§ Actions to take
1. Answer these questions using the passage about the missing attendance sheet:
(a) What time was it almost when the colleagues joined the search?
(b) Where in the original file was the document found?
(c) Which movement does the writer say they have set back decades?
2. Reproduce the passage about the missing attendance sheet word for word, from "Now, everyone makes" up to and including "among our number.".

§ Page extract

★ ★ ★ ★

Late this afternoon I was asked by a student to check whether we had received her attendance sheet for a placement she had been on. I went through the relevant file and found nothing, roping two of my eager-to-leave colleagues (It was almost 4.30pm) into the search. They couldn't find it, not that is until one of them went back to the original file and located the offending document AT THE FRONT OF THE FILE!

Now, everyone makes mistakes, but this is not what you need as a wheelchair user. People think you are a spasmo to begin with, so there is no future in making such elementary errors. The combination of a wheelchair and staggering stupidity (albeit temporary at the end of a long and quite stressful day) only serves to intensify the humiliation. I have set the Disability Rights movement back decades and can only apologise to any of you out there who might be among our number.

Unless you are thick in which case you deserve all you get.

★ ★ ★ ★

§ Provided information
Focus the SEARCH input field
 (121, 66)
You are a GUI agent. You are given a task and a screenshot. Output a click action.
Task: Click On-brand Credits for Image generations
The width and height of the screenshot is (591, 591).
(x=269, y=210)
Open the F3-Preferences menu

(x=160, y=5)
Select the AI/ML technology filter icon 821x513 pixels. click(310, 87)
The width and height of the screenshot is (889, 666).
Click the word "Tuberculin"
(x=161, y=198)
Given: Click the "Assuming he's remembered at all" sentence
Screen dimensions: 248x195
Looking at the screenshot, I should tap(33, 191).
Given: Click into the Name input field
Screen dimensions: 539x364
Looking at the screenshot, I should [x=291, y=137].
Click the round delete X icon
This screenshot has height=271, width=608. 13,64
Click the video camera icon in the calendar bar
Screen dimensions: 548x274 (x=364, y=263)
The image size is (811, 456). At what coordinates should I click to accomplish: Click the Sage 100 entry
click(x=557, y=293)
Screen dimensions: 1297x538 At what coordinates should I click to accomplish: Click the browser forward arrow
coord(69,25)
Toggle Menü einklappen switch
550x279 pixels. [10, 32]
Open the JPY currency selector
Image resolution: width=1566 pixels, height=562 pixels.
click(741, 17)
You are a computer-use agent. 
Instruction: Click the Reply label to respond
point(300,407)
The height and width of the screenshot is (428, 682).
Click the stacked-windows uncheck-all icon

★ ★ ★ ★

§ Results of the exercise
1.
(a) 4.30pm
(b) At the front of the file
(c) The Disability Rights movement

2.
Now, everyone makes mistakes, but this is not what you need as a wheelchair user. People think you are a spasmo to begin with, so there is no future in making such elementary errors. The combination of a wheelchair and staggering stupidity (albeit temporary at the end of a long and quite stressful day) only serves to intensify the humiliation. I have set the Disability Rights movement back decades and can only apologise to any of you out there who might be among our number.